Research > Scheduling > SimYard

SimYard
SimYard is a stochastic shipyard simulation tool that can model a wide variety of shipyard production conditions, including problems that arise and how the shipyard reacts to those problems.  It was built to evaluate ARGOS under actual production conditions to validate theoretical labor savings estimates.

The main challenge in SimYard to take performance data describing how a particular shipyard performs and tune SimYard to behave accordingly; this requires a model of SimYard itself.  This multivariate calibration problem is tackled using inverse regression methods.


There are two main inputs to SimYard:
  • Historical data: A completed project as well as performance data describing how things went (how often constraints were broken, tasks were delayed, etc.).
  • New project and schedule:  These two pieces of data represent the particular situation of interest to be simulated.
SimYard involves two main steps.  In the first, hundreds of simulations are done with the historical project, using a wide range of possible input parameters (how often workers are sick, how often durations are under-estimated, etc).  Using inverse regression, the historical performance data and the SimYard performance data (how things went during these simulations) can be combined to determine appropriate input parameters for the shipyard in question.

In the second step, the appropriate input parameters discovered in the first step are used to tune SimYard; simulations are then done with the new project and schedule.  The output data from these simulations describe how the shipyard can be expected to behave on that project with the given schedule.  For example, outputs include the likelihood that deadlines will be missed and the fraction of tasks likely to be paused.  Output data also includes cost information; therefore, by simulating both a shipyard schedule and an ARGOS schedule and compariing the resulting costs, labor savings likely to result from ARGOS can be obtained.

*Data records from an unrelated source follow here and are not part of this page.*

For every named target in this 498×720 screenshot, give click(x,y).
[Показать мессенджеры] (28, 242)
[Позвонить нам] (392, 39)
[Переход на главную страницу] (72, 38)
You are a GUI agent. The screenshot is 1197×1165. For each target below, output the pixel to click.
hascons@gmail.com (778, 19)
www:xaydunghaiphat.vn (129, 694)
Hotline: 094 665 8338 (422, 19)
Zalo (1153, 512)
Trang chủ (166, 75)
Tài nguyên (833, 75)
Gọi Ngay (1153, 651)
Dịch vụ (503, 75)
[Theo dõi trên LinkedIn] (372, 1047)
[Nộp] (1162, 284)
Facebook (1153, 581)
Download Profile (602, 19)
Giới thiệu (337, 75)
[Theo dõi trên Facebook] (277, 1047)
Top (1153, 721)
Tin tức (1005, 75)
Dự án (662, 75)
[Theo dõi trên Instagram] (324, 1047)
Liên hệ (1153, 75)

The approach used by SimYard has been validated in a number of ways, including internal consistency tests (comparing it with itself on simple problems), external  consistency tests (running SimYard against production shipyard data), and evaluation by outside experts.

Results

For a large shipyard project (7000 tasks), while an ARGOS schedule saves 14% percent of labor costs in theory, the following SimYard graph shows that, in reality, that schedule can be expected to save between 5 and 15%, with savings greater than 9% on average (more than 50% of the time): 

ARGOS savings predicted by SimYard

SimYard provides a number of ways to present the data to help understand how the simulations behave and how that behavior is affected by various parameters.  The following is a simple example:

How savings are affected by resource surprises

This graph illustrates that, as the mean manpower paremeter (how many people are needed to do a task, on average, relative to the number of people predicted) increases, the average savings of the ARGOS schedule decrease (but only slightly).